■ AIM
Copy out every one of the rows below, word for word, with nothing changed.

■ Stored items
****************

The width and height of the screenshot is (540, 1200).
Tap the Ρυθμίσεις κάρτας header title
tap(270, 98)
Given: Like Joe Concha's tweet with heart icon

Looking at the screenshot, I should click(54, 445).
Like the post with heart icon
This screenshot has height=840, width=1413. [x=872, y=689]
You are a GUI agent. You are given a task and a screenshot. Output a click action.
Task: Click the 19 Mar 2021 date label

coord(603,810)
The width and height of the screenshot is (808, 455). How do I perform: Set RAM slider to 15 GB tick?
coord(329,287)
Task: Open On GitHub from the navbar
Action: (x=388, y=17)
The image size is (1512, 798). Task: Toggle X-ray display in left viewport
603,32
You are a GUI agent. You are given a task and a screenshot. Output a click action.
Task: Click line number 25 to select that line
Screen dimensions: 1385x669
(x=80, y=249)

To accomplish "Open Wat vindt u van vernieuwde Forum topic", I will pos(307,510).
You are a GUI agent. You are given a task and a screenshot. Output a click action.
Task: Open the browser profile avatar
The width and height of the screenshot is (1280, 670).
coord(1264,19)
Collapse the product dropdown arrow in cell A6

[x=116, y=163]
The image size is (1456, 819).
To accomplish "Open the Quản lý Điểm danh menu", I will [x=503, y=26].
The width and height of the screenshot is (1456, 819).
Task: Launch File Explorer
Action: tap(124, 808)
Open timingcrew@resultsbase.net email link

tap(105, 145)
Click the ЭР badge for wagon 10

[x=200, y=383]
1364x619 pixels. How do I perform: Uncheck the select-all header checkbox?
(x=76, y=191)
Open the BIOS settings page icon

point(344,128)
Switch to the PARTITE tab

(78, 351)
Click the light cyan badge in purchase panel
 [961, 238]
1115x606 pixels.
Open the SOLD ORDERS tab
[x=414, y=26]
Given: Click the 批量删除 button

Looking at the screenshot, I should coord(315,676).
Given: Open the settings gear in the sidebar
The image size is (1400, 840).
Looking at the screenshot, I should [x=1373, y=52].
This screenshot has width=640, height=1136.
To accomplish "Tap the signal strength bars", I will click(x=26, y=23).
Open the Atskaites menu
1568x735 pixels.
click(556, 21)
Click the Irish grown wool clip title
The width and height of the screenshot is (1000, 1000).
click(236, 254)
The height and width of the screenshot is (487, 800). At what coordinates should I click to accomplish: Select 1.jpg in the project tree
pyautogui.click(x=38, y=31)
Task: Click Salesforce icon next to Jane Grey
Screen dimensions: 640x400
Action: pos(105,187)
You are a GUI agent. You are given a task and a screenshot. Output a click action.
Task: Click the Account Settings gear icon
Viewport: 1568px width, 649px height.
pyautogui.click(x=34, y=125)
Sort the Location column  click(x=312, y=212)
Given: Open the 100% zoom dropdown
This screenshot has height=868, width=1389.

****************

■ RESULT
The width and height of the screenshot is (540, 1200).
Tap the Ρυθμίσεις κάρτας header title
tap(270, 98)
Given: Like Joe Concha's tweet with heart icon

Looking at the screenshot, I should click(54, 445).
Like the post with heart icon
This screenshot has height=840, width=1413. [x=872, y=689]
You are a GUI agent. You are given a task and a screenshot. Output a click action.
Task: Click the 19 Mar 2021 date label

coord(603,810)
The width and height of the screenshot is (808, 455). How do I perform: Set RAM slider to 15 GB tick?
coord(329,287)
Task: Open On GitHub from the navbar
Action: (x=388, y=17)
The image size is (1512, 798). Task: Toggle X-ray display in left viewport
603,32
You are a GUI agent. You are given a task and a screenshot. Output a click action.
Task: Click line number 25 to select that line
Screen dimensions: 1385x669
(x=80, y=249)

To accomplish "Open Wat vindt u van vernieuwde Forum topic", I will pos(307,510).
You are a GUI agent. You are given a task and a screenshot. Output a click action.
Task: Open the browser profile avatar
The width and height of the screenshot is (1280, 670).
coord(1264,19)
Collapse the product dropdown arrow in cell A6

[x=116, y=163]
The image size is (1456, 819).
To accomplish "Open the Quản lý Điểm danh menu", I will [x=503, y=26].
The width and height of the screenshot is (1456, 819).
Task: Launch File Explorer
Action: tap(124, 808)
Open timingcrew@resultsbase.net email link

tap(105, 145)
Click the ЭР badge for wagon 10

[x=200, y=383]
1364x619 pixels. How do I perform: Uncheck the select-all header checkbox?
(x=76, y=191)
Open the BIOS settings page icon

point(344,128)
Switch to the PARTITE tab

(78, 351)
Click the light cyan badge in purchase panel
 [961, 238]
1115x606 pixels.
Open the SOLD ORDERS tab
[x=414, y=26]
Given: Click the 批量删除 button

Looking at the screenshot, I should coord(315,676).
Given: Open the settings gear in the sidebar
The image size is (1400, 840).
Looking at the screenshot, I should [x=1373, y=52].
This screenshot has width=640, height=1136.
To accomplish "Tap the signal strength bars", I will click(x=26, y=23).
Open the Atskaites menu
1568x735 pixels.
click(556, 21)
Click the Irish grown wool clip title
The width and height of the screenshot is (1000, 1000).
click(236, 254)
The height and width of the screenshot is (487, 800). At what coordinates should I click to accomplish: Select 1.jpg in the project tree
pyautogui.click(x=38, y=31)
Task: Click Salesforce icon next to Jane Grey
Screen dimensions: 640x400
Action: pos(105,187)
You are a GUI agent. You are given a task and a screenshot. Output a click action.
Task: Click the Account Settings gear icon
Viewport: 1568px width, 649px height.
pyautogui.click(x=34, y=125)
Sort the Location column  click(x=312, y=212)
Given: Open the 100% zoom dropdown
This screenshot has height=868, width=1389.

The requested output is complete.